Over the past year, scammers have ramped up a new way to infect the computers of unsuspecting people. The increasingly common method, which many potential targets have yet to learn of, is quick, bypasses most endpoint protections, and works against both macOS and Windows users.
ClickFix often starts with an email sent from a hotel that the target has a pending registration with and references the correct registration information. In other cases, ClickFix attacks begin with a WhatsApp message. In still other cases, the user receives the URL at the top of Google results for a search query. Once the mark accesses the malicious site referenced, it presents a CAPTCHA challenge or other pretext requiring user confirmation. The user receives an instruction to copy a string of text, open a terminal window, paste it in, and press Enter.
One line is all it takes
Once entered, the string of text causes the PC or Mac to surreptitiously visit a scammer-controlled server and download malware.

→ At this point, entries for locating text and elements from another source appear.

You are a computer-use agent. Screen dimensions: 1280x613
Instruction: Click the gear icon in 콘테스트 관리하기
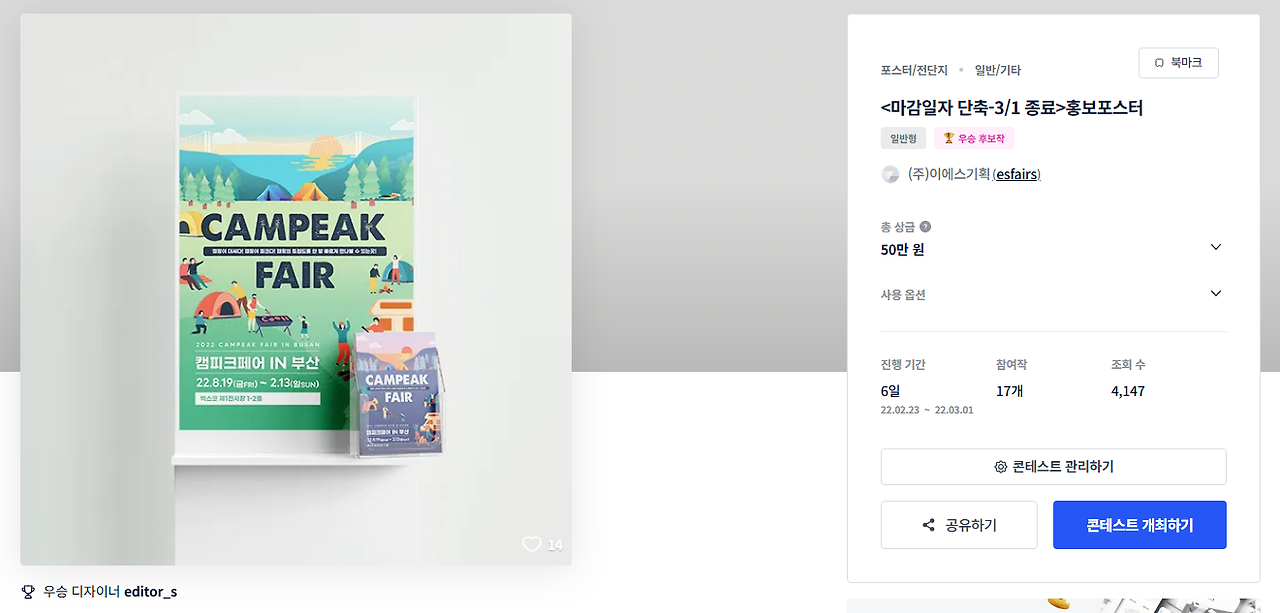1001,467
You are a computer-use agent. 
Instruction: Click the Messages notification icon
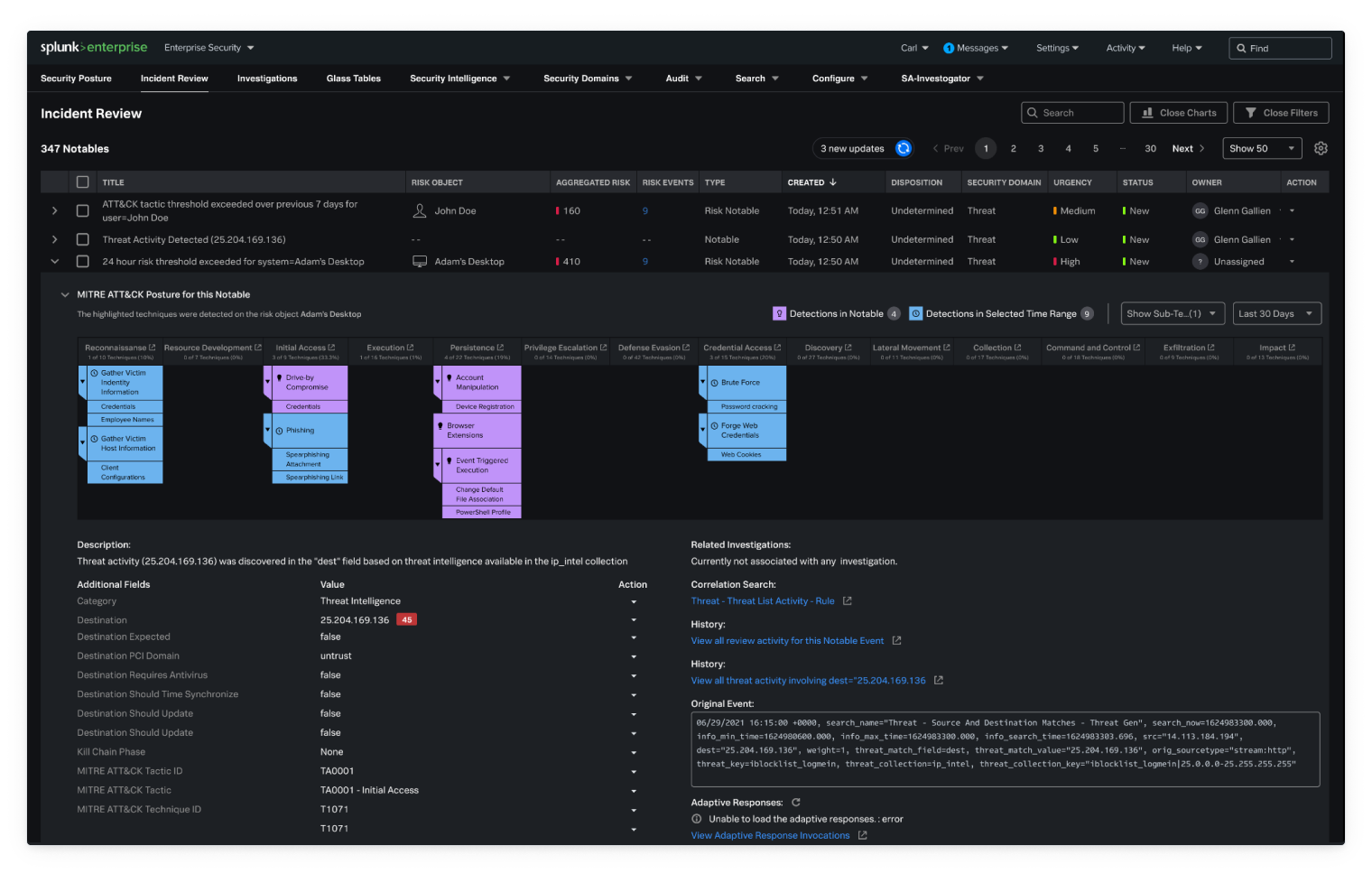pos(947,48)
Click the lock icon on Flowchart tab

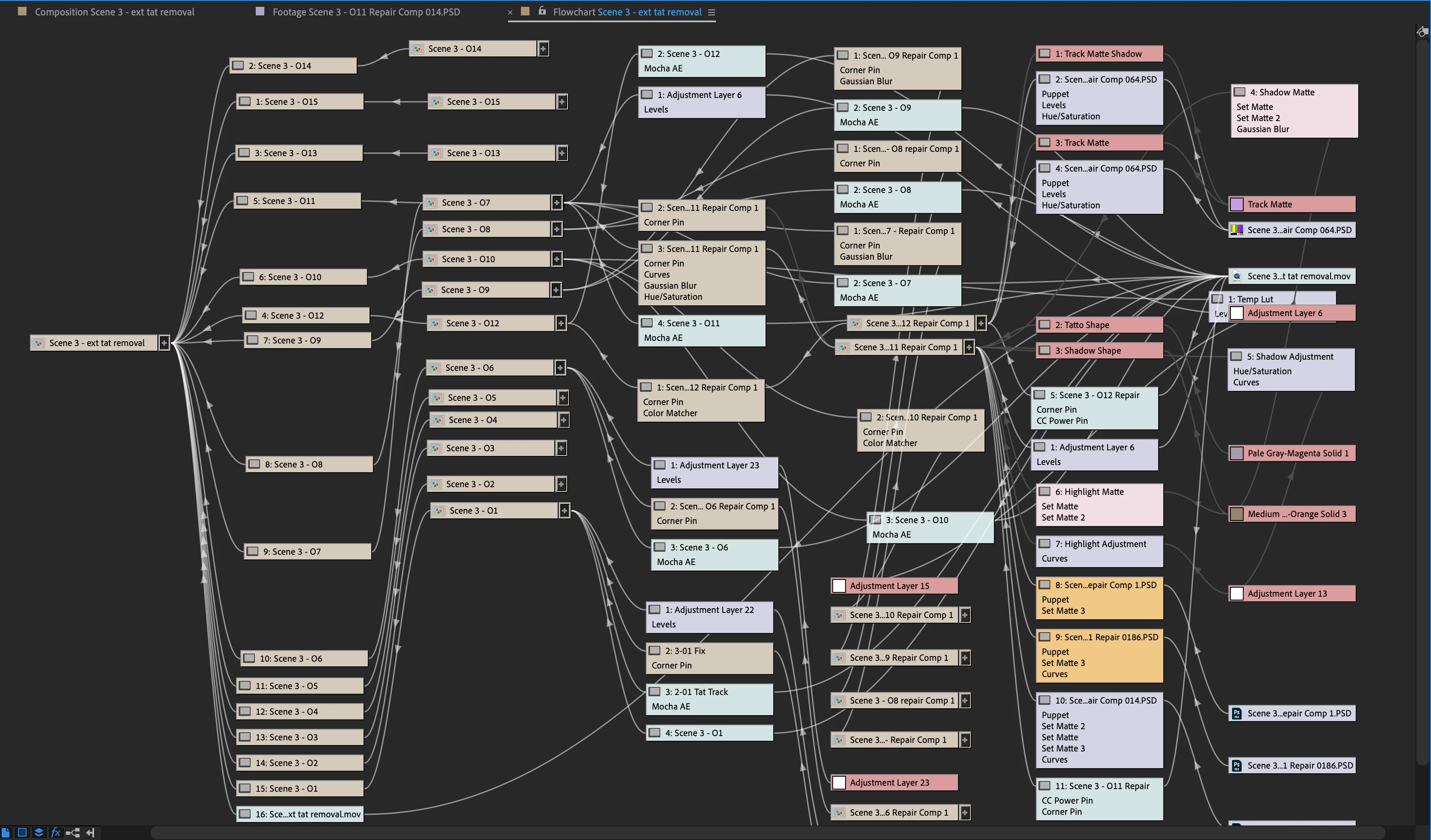coord(542,12)
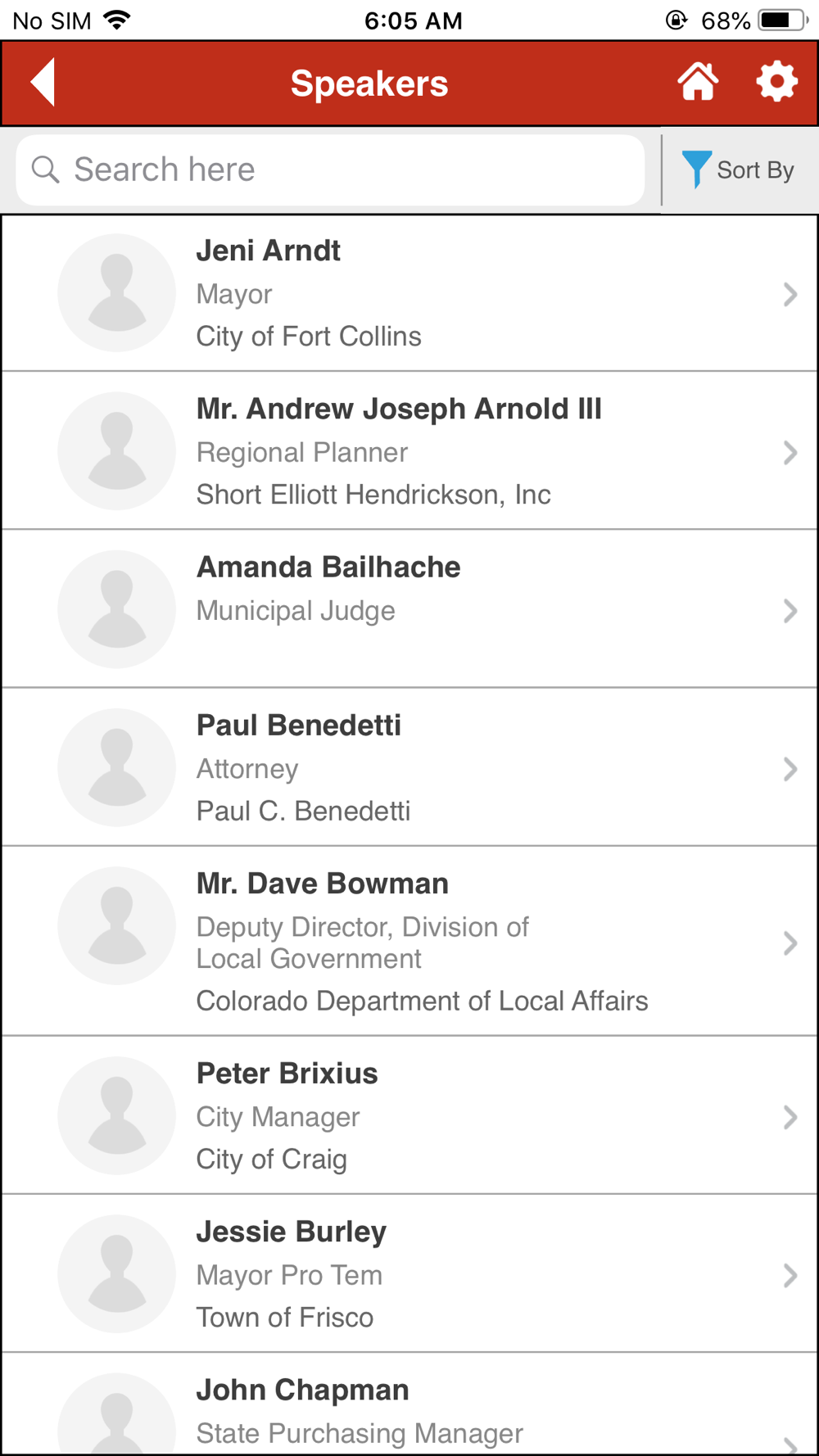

Then, the machine automatically installs it—all with no indication to the target. With that, users are infected, usually with credential-stealing malware. Security firms say ClickFix campaigns have run rampant. The lack of awareness of the technique, combined with the links also coming from known addresses or in search results, and the ability to bypass some endpoint protections are all factors driving the growth.
“This campaign highlights that leveraging malvertising and the one-line installation-command technique to distribute macOS information stealers remains popular among eCrime actors,” researchers from CrowdStrike wrote in a report documenting a particularly polished campaign designed to infect Macs with a Mach-O executable, a common binary that runs on macOS. “Promoting false malicious websites encourages more site traffic, which will lead to more potential victims. The one-line installation command enables eCrime actors to directly install the Mach-O executable onto the victim’s machine while bypassing Gatekeeper checks.”
The primary piece of malware installed in that campaign is a credential-stealer tracked as Shamos. Other payloads included a malicious cryptocurrency wallet, software for making the Mac part of a botnet, and macOS configuration changes to allow the malware to run each time the machine reboots.